His fingers moved.
Not the way they had before—not testing, not waiting. Slow. Deep. A curl that found the spot that made her spine bow off the desk. Claire felt it everywhere: the slick sound of her own body, the rough pad of his thumb circling her clit with the same deliberate precision he used to adjust his glasses, steady a pen, sign a student's expulsion form.
She didn't close her eyes.
The door was six feet away. The silver latch caught the moonlight from the window, a thin crescent of reflected brightness. She tracked it like a target. Her jeans were bunched at her knees. Her underwear was somewhere on the floor—she'd heard the soft whisper of fabric falling but hadn't looked down. Hadn't looked away. The door was the only thing that mattered.
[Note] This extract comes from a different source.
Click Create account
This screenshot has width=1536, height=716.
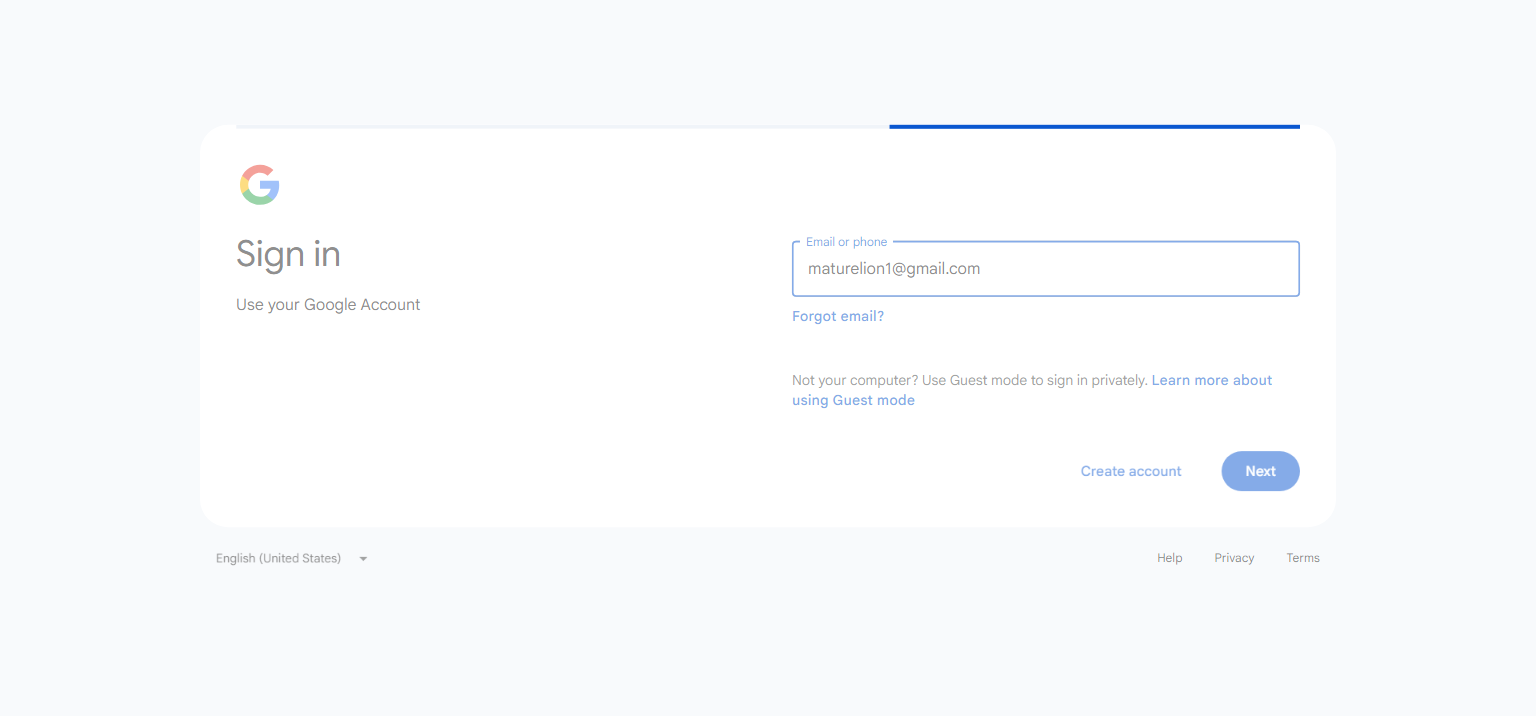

His other hand found her hip, thumb pressing into the bone hard enough to anchor her. His breath was hot against her temple. She felt his erection through his trousers, still trapped, still straining. He wasn't rushing. Two years he'd waited. He could wait a little longer.
"You want someone to walk in," he said. Not a question.
"Yes." Her voice was wrecked. She didn't recognize it.
He made a sound—something between a groan and a prayer—and curled his fingers again. Her hips rolled against his hand without permission. She was soaked. She could feel it on her inner thighs, could hear it in the rhythm of his fingers sliding in and out of her. The desk lamp was still dead. Only moonlight and the faint orange glow of the campus security lights through the blinds.
She imagined the handle turning. Imagined the soft click of the latch releasing. Campus security, maybe. Another student. Some adjunct professor working late. Someone who would see her spread across the dean's desk, her mouth swollen from his kisses, his hand buried between her legs. Someone who would know exactly what she was.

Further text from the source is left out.